EP-4740180-A1 - SEMANTIC FACE PARAMETER ENCODING

EP4740180A1EP 4740180 A1EP4740180 A1EP 4740180A1EP-4740180-A1

Abstract

System, methods, and instrumentalities are disclosed for encoding semantic face parameters. A device may receive video data from an encoding device. The video data may include an indication of a value of a rig parameter associated with a video frame. The device may determine a three-dimensional mesh associated with a human face in the video frame based on the value of the rig parameter and a local three-dimensional rig. The value of the rig parameter may indicate a semantic facial feature of the human face in the video frame. The device may generate a two-dimensional image of the human face in the video frame based on the three-dimensional mesh of the human face.

Inventors

COVA REGATEIRO, João Pedro
GOSSELIN, Philippe Henri
LE CLERC, FRANCOIS
GALPIN, FRANCK

Assignees

InterDigital CE Patent Holdings, SAS

Dates

Publication Date: 20260513
Application Date: 20240719

Claims (20)

1 . A device for video decoding, the device comprising: a processor configured to: receive video data from an encoding device, wherein the video data comprises an indication of a value of a rig parameter associated with a video frame; determine a three-dimensional mesh associated with a human face in the video frame based on the value of the rig parameter and a local three-dimensional rig, wherein the value of the rig parameter indicates a semantic facial feature of the human face in the video frame; and generate a two-dimensional image of the human face in the video frame based on the three- dimensional mesh of the human face.
2. The device of claim 1 , wherein the processor being configured to generate the two-dimensional image of the human face based on the three-dimensional mesh of the human face comprises the processor being configured to: use the three-dimensional mesh as an input to a neural network; and receive the two-dimensional image of the human face as an output of the neural network.
3. The device of claim 1 , wherein the processor being configured to generate the two-dimensional image of the human face based on the three-dimensional mesh of the human face comprises the processor being configured to: use the three-dimensional mesh and at least one of: the value of the rig parameter or a driving picture as inputs to a neural network; and receive the two-dimensional image of the human face as an output of the neural network.
4. The device of claim 1 , wherein the video data is first video data, the video frame is a first video frame, the value of the rig parameter is a first value of the rig parameter, the three-dimensional mesh is a first three-dimensional mesh, the two-dimensional image of the human face is a first two-dimensional image of the human face, and the processor is further configured to: receive second video data from the encoding device, wherein the second video data comprises an indication of a second value of the rig parameter associated with a second video frame; determine a second three-dimensional mesh associated with a human face in the second video frame based on the second value of the rig parameter and the local three-dimensional rig, wherein the second value of the rig parameter indicates a semantic facial feature of the human face in the second video frame; and generate a second two-dimensional image of the human face in the second video frame based on the second three-dimensional mesh of the human face.

::::

What this exercise asks »
1. According to the patent page, what does the value of the rig parameter indicate?
2. Please return the passage of the patent page starting at "Publication Date: 20260513" and ending at "three- dimensional mesh of the human face.".

Data lines »
::::

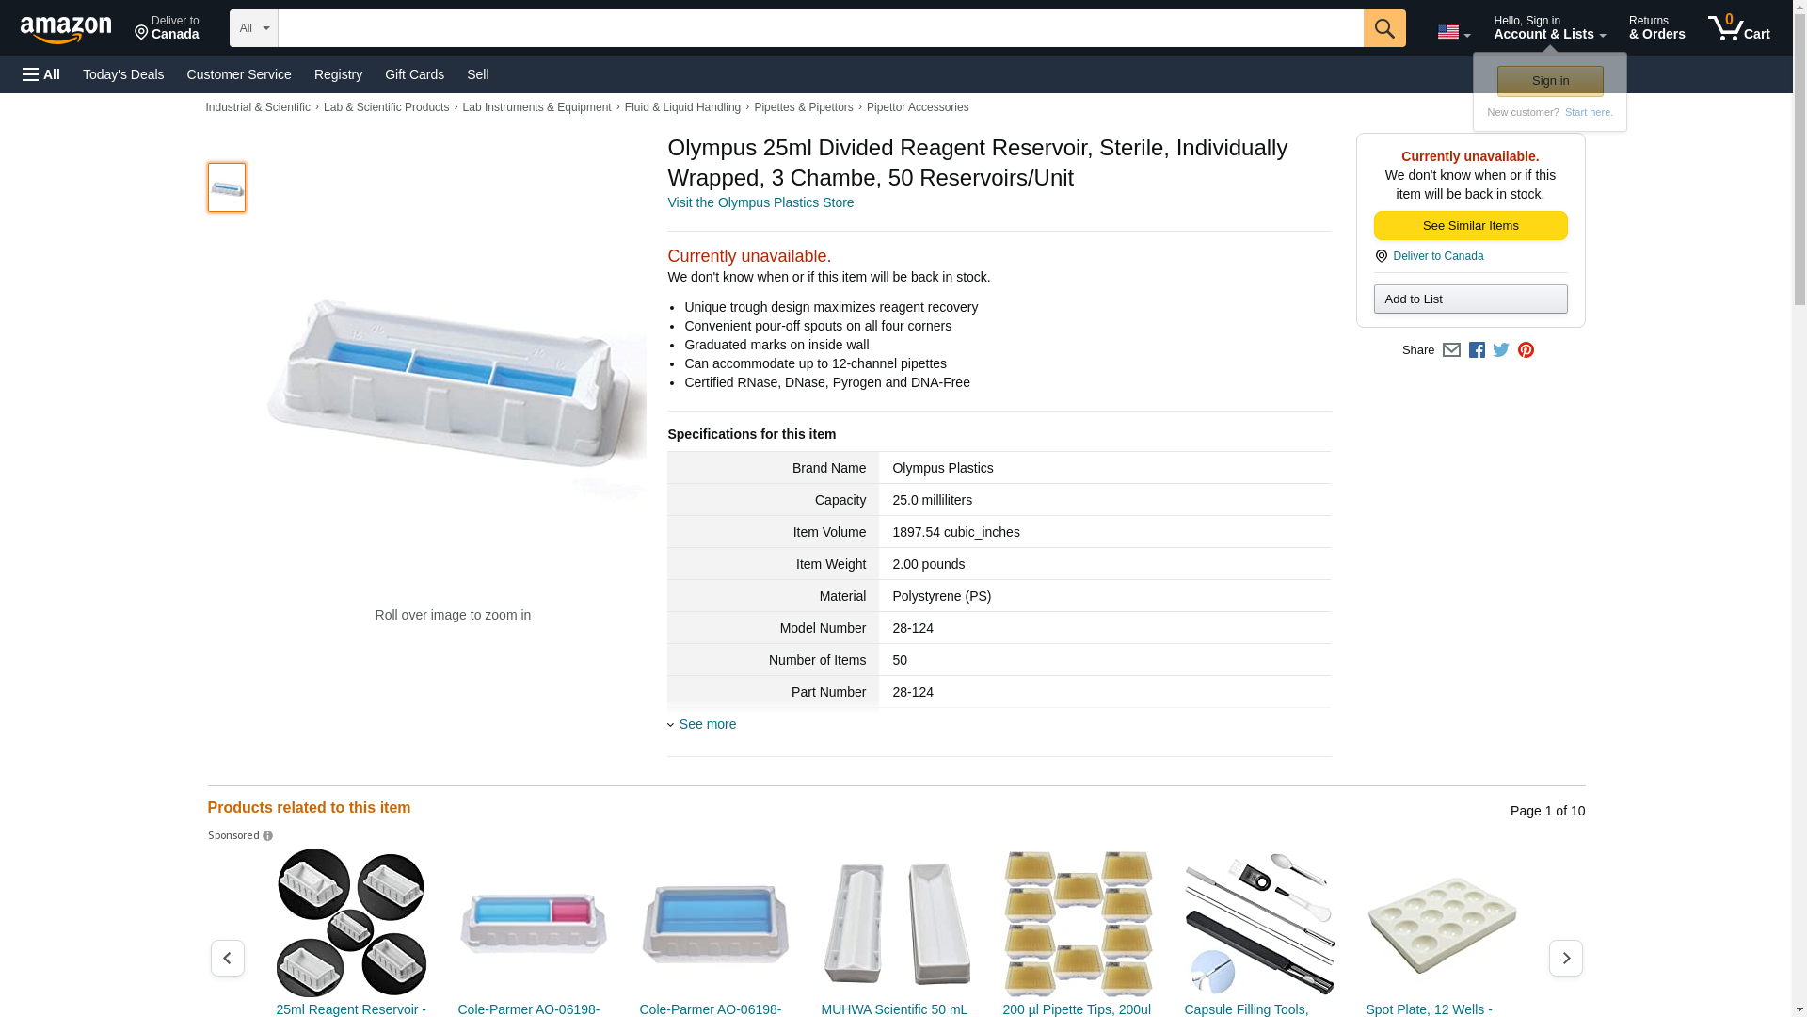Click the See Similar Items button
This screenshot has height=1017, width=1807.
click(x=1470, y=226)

::::

Solution set »
1. It indicates a semantic facial feature of the human face in the video frame.

2.
Publication Date: 20260513
Application Date: 20240719

Claims (20)

1 . A device for video decoding, the device comprising: a processor configured to: receive video data from an encoding device, wherein the video data comprises an indication of a value of a rig parameter associated with a video frame; determine a three-dimensional mesh associated with a human face in the video frame based on the value of the rig parameter and a local three-dimensional rig, wherein the value of the rig parameter indicates a semantic facial feature of the human face in the video frame; and generate a two-dimensional image of the human face in the video frame based on the three- dimensional mesh of the human face.